I don’t know about you, but the one thing you won’t find me enjoying this time of year is a corn maze. But alas, I find myself deep in farm country in the Midwest and every pumpkin patch from here to Nebraska has a corn maze. And they love getting people into them at night and scaring the you know what out of them. I don’t enjoy fear, I don’t enjoy getting lost and I don’t enjoy corn mazes. Okay, I did finally concede to a small one in the daylight and almost hyperventilated by the time we got out. Side note: they also make me sneeze like crazy.
The chronic illness journey can feel much like a maze at times. Suffocating, dead ends, creepy sounds lurking around every corner….and it feels like you never get anywhere.
Let’s paint a better mental picture than being stuck in a maze. How about exchanging the creepiness and crappiness of a maze for the mental picture of a labyrinth.
What’s a labyrinth you might say? Isn’t that a mythology or Minotaur thing? Well, yes. But into the 13th century it was used in the European Christian Church as a symbol of a spiritual journey. There are no dead ends in a labyrinth. It is one winding pathway in and one winding pathway out. It symbolizes a journey to death and then at the center the journey out becomes one of raising from the dead as Jesus did on the third day.

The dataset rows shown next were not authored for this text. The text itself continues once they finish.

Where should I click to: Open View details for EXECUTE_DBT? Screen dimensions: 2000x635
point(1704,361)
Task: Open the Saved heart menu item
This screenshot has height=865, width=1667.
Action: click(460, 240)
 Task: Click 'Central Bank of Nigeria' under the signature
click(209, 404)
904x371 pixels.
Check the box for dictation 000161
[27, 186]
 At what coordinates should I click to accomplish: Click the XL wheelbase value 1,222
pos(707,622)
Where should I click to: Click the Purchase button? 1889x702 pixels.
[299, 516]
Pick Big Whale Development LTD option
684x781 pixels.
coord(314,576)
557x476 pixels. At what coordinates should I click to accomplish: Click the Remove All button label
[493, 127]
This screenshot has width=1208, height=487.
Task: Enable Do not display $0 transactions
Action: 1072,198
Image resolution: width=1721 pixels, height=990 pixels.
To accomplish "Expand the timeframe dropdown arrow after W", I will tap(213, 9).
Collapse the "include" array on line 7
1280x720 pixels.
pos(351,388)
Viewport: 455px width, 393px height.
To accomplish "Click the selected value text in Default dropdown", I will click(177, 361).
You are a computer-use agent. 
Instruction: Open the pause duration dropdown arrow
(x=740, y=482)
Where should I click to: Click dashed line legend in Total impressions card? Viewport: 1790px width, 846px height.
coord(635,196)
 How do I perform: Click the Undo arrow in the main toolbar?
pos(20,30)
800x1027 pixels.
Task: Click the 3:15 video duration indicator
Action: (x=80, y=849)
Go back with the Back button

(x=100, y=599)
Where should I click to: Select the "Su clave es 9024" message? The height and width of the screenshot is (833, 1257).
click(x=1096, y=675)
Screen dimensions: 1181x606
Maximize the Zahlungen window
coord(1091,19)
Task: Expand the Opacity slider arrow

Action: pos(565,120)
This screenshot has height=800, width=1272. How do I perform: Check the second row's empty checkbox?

Let’s consider our journey through chronic illness as releasing death and accepting life. I know some of you understand well the idea that we are literally fighting for our lives. But instead of seeing it as a bloodbath, look at it like steps toward life. We have to leave death behind, not just physically but emotionally and spiritually as well. None of us chose death, but some of us were living in a manner that didn’t choose life.
I was at least. I was working too hard. I was too busy. I was overloaded. I wasn’t listening to my body. I wasn’t feeding my spirit. I wasn’t choosing life as much as I should have. I know I didn’t cause this illness to sweep through my household. I have long since released that guilt and pressure. But did I contribute to the demise of my physical state? Did I weaken my emotional and spiritual self by not meeting my needs and resting?
Yes, yes and yes. The best thing I ever did for myself when I was deeply sick, was to begin to imagine healing. I began to picture life in true color of living again. I visualized going up steps every day toward completion. Had I understood a labyrinth, I would have mentally or physically walked one, so I could leave death behind and walk toward life.
Sometimes, we have to actually physically act out what we want to achieve. Olympic athletes visualize a successful race or event. We know that speaking positive things helps us actually be and act more positive.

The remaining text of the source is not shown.